§ **WHAT IS BEING ASKED**: Recast the records from the line with "This screenshot has height=1092, width=1092." to the line with "coord(1107,627)" as a JSON list of strings, one string per line with blank lines left out.

§ **DATASET EXCERPTS**:

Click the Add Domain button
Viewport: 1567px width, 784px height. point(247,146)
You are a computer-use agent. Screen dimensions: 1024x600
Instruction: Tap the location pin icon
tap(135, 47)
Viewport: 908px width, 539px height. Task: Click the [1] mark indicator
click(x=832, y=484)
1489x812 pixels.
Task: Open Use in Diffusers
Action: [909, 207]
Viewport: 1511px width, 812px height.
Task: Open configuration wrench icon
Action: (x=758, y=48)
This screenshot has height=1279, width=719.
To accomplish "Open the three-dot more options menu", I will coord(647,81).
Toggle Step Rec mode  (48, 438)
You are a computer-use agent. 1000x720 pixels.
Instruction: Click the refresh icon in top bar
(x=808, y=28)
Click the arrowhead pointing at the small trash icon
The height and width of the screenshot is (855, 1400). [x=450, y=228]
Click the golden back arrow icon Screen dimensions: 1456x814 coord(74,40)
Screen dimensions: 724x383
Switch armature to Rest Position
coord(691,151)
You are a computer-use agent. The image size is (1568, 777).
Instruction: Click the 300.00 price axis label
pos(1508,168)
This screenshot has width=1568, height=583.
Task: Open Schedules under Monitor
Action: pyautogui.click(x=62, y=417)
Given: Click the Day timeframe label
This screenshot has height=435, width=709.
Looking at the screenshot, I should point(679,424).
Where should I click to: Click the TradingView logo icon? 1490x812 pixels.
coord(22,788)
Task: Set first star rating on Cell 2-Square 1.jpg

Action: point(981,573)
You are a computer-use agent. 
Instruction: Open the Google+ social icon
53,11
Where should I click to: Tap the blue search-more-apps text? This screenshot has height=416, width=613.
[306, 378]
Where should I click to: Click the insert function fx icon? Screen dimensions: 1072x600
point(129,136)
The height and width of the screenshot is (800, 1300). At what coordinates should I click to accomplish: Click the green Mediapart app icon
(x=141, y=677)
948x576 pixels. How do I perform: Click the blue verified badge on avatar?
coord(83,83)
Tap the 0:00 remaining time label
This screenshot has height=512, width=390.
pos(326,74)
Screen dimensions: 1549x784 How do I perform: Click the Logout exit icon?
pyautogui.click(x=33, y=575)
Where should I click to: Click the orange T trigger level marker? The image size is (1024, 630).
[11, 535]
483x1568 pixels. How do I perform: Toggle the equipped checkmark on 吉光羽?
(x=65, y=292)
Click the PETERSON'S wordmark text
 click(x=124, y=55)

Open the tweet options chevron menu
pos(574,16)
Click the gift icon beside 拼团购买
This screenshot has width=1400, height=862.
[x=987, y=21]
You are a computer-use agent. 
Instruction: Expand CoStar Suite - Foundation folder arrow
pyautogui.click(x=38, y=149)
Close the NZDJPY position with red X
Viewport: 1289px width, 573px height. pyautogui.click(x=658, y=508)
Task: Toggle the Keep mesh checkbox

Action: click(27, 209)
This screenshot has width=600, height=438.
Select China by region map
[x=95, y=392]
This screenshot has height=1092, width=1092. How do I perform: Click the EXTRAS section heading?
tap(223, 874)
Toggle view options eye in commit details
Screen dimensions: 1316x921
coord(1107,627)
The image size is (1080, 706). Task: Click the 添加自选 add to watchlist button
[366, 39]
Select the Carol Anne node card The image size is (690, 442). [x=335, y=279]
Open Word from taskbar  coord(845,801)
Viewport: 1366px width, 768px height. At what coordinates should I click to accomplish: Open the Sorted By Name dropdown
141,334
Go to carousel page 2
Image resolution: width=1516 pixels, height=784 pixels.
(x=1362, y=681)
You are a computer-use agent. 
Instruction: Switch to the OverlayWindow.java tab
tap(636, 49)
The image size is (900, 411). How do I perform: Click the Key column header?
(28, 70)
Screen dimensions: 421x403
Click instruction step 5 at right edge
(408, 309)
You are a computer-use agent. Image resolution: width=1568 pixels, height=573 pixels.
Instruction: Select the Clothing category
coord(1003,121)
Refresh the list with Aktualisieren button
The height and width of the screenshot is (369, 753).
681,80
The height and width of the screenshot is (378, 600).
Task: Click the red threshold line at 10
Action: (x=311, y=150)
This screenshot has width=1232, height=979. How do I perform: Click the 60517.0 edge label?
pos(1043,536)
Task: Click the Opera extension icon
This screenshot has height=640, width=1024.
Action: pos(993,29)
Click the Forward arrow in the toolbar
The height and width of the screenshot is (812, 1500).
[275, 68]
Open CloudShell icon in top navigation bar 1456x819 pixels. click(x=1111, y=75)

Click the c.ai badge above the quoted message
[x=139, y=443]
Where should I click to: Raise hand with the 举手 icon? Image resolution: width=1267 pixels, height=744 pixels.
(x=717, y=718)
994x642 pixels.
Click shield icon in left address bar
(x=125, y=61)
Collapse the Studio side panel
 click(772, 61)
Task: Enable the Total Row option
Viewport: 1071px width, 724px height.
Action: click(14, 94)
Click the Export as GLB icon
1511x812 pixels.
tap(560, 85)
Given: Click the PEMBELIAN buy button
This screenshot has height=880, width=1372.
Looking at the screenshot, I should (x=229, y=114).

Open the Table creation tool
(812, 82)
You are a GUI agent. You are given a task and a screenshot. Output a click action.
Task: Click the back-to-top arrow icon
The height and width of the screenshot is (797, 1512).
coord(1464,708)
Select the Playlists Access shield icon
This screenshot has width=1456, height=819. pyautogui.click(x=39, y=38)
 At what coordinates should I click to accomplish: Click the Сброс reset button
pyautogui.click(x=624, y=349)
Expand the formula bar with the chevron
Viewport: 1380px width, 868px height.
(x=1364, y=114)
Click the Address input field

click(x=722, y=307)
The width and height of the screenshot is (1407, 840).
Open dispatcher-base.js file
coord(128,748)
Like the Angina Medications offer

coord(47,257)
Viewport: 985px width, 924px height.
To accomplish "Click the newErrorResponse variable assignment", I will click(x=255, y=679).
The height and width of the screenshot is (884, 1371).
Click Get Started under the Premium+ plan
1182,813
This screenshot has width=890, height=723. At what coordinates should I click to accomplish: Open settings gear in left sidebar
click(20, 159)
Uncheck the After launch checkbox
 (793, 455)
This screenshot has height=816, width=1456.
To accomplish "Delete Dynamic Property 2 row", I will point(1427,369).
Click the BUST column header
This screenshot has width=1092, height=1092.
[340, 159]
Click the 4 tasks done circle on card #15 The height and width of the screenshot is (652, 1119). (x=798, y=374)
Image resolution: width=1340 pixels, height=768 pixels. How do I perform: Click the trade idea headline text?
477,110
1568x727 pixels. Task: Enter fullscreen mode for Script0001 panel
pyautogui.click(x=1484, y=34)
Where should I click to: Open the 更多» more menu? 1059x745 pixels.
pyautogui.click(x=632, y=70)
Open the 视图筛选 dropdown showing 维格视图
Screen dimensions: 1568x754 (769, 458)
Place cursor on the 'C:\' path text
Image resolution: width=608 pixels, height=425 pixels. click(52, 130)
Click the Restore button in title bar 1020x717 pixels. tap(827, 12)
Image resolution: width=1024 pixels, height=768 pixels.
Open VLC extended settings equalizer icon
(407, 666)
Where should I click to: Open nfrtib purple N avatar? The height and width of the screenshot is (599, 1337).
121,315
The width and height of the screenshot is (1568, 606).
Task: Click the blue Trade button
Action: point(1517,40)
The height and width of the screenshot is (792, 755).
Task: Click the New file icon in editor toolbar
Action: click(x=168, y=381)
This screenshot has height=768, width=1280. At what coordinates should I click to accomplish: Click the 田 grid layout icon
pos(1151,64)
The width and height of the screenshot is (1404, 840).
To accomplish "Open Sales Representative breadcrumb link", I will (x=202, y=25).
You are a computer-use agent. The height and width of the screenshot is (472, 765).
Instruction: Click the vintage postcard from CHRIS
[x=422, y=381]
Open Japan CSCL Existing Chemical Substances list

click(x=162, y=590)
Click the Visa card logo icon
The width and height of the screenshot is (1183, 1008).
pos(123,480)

§ **RESPONSE BELOW**:
[
  "This screenshot has height=1092, width=1092. How do I perform: Click the EXTRAS section heading?",
  "tap(223, 874)",
  "Toggle view options eye in commit details",
  "Screen dimensions: 1316x921",
  "coord(1107,627)"
]